Cyberattack | A prolonged interruption at BRP

Stalled factories, inaccessible computer tools and telecommuting for office workers: the cyberattack that has hit BRP since Monday is aggravating the headaches of the Ski-Doo and Sea-Doo manufacturer, which was already struggling to meet demand for recreational vehicles .

Julien Arsenault
The Press

No one is immune to computer paralysis, but in Quebec, we have rarely seen a company the size of BRP – one of Quebec’s large multinationals with more than 20,000 employees and 11 factories in six countries – so affected.

At the Valcourt plant, where the company’s head office is also located, employees will have to wait until Monday before returning to work. After three full days of paralysis, many questions still remained unanswered. An internal memo sent to employees and obtained by The Press however, illustrates the complexity of the situation.

“For office workers, please refrain from using PCs, laptops and other IT tools that are currently inaccessible until further notice. We ask that you work from home if you can and continue to check your email regularly. »

The letter also advises employees, if contacted by the media, to direct questions “immediately” to the public relations department.

The recreational vehicle manufacturer remained stingy with details on Thursday. Teams working “day and night” have made “progress in restoring certain” servers, it was said in an email. BRP, which was the target of a cyberattack on Monday, has still not specified whether it had identified the perpetrators and whether they had demanded a ransom. The company also did not say if its employees would be paid despite this forced leave.

New pitfall

This cyberattack adds to the challenges facing the multinational, which has been rolling at high speed since the start of the pandemic. In the first quarter, BRP saw its profits halve due to supply problems that prevented it from increasing deliveries to its dealers – where inventories are at historic lows.

Despite everything, investors seemed to remain confident. On the Toronto Stock Exchange, Thursday, the decline recorded by the title of BRP was limited. The stock fell 1.35%, or $1.36, to close at $99.26.

According to Stéphane Auger, vice-president at Microfix, which specializes in information technology, BRP may have been targeted by the intrusion of hackers or ransomware. However, it is impossible to be sure if the multinational does not confirm it, adds the expert. However, disturbances that extend over several days testify to a “very serious” level of severity, says Mr. Auger.

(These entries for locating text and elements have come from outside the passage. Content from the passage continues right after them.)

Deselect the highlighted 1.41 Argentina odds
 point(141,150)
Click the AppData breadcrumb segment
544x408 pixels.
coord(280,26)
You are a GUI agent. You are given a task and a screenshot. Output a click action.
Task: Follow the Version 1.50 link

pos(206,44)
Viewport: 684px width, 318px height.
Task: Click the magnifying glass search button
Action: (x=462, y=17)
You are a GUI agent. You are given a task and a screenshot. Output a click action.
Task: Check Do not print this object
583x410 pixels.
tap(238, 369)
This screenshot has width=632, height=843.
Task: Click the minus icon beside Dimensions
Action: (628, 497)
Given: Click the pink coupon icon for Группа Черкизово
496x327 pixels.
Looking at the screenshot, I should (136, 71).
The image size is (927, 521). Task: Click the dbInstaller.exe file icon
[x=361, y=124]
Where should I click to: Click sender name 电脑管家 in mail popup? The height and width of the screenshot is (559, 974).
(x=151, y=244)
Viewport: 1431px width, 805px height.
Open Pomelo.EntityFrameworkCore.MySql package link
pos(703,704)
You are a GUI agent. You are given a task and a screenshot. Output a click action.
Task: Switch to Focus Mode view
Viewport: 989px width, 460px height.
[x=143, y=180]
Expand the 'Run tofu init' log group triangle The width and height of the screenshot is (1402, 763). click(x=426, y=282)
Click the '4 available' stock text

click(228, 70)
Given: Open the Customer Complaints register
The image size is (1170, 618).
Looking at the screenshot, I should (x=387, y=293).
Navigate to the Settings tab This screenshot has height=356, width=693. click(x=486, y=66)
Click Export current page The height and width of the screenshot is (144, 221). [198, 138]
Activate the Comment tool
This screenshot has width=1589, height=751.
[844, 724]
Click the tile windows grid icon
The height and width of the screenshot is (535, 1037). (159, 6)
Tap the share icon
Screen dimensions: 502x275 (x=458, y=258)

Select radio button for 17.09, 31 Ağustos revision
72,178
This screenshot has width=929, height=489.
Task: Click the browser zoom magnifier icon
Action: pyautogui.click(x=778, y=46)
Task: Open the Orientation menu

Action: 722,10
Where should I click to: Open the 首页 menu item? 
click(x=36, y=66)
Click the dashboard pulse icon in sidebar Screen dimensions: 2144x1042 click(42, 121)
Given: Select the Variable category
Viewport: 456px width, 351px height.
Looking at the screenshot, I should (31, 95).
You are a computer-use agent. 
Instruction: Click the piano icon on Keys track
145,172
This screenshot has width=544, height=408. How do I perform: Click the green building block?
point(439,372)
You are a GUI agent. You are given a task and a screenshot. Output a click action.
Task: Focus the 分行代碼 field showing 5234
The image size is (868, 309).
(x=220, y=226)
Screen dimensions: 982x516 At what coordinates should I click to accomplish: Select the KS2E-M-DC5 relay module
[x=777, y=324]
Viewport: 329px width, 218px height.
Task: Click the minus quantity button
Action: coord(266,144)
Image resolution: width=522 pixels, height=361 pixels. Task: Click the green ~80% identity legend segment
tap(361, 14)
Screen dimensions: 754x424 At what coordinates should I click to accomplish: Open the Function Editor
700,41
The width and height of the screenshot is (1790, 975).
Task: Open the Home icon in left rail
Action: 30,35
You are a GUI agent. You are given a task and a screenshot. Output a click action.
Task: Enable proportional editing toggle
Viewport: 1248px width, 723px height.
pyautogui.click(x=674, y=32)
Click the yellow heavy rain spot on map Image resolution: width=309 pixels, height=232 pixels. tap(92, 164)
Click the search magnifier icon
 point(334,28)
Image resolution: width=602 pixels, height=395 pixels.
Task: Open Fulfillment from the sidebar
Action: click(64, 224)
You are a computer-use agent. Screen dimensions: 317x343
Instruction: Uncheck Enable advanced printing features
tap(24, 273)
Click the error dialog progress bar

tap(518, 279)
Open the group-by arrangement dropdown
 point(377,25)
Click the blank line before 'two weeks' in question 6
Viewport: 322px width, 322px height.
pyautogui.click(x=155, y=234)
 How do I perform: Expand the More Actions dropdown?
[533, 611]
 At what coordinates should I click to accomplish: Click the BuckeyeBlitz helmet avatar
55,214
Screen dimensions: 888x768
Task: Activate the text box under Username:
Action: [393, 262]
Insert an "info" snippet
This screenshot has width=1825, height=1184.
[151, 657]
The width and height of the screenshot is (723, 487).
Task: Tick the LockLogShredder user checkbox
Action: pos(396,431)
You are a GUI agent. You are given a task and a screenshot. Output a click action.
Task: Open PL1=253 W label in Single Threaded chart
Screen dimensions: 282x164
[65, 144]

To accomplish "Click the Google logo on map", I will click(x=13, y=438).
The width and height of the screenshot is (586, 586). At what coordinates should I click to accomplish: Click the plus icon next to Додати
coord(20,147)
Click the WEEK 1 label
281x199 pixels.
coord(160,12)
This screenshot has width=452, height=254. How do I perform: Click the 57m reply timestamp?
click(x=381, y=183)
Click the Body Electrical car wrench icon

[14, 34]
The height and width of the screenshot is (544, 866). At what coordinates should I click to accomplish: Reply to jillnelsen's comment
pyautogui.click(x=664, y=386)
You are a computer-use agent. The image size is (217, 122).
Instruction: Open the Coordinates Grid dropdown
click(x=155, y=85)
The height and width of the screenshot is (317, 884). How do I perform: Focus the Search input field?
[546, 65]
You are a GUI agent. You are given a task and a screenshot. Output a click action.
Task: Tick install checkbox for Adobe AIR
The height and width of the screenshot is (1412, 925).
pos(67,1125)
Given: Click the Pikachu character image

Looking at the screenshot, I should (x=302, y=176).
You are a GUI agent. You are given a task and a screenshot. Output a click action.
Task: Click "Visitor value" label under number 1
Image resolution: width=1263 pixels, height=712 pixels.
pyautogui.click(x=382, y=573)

“What it signals is that we have detected something that could spread through the network or that has affected the whole,” he explains. When it’s long like that, it’s either that they clean all the servers, or that they no longer have access to them at all. »

If the attack paralyzes the manufacturer of recreational vehicles, the picture looks different on the side of the dealers. At Groupe Contant, present in Laval, Mirabel, Sainte-Agathe, Beloeil and Vaudreuil, the director of marketing, Virginie Jolicoeur, spoke of a disruption of “a few hours”, Monday, of the “internal system” allowing to exchange with BRP.

The incident, however, overshadows a week that promised to be positive. As part of its annual dealer conference in Utah, the Quebec company presented new products, including the Sea-Doo Rise, a kind of electric kite surfboard, which received a favorable reception from analysts. financial.

Hours before the confirmation of a cyberattack on Tuesday, BRP announced the acquisition of a longtime supplier: the Shawinigan plant that belonged to Kongsberg, an auto parts manufacturer.

Other recent examples of cyberattacks

Union of agricultural producers

The agricultural union is also having a difficult week. A ransomware attack has affected all of its computer systems since Sunday. Its 160 employees can no longer connect to the network. Its director general, Charles-Félix Ross, told The Canadian Press that it was the most serious cyberattack the organization has ever suffered.

Alouette Smelter

Russian cybercriminals had claimed responsibility for an offensive that targeted the Aluminerie Alouette, on the North Shore, last February. Production was not halted at the complex, but the hackers claimed to have got their hands on confidential data.

Bridgestone

Production was interrupted for a few days at the end of February at the multinational’s factory in Joliette following a computer failure caused by a cyberattack. The employees had found themselves on forced leave for a few days.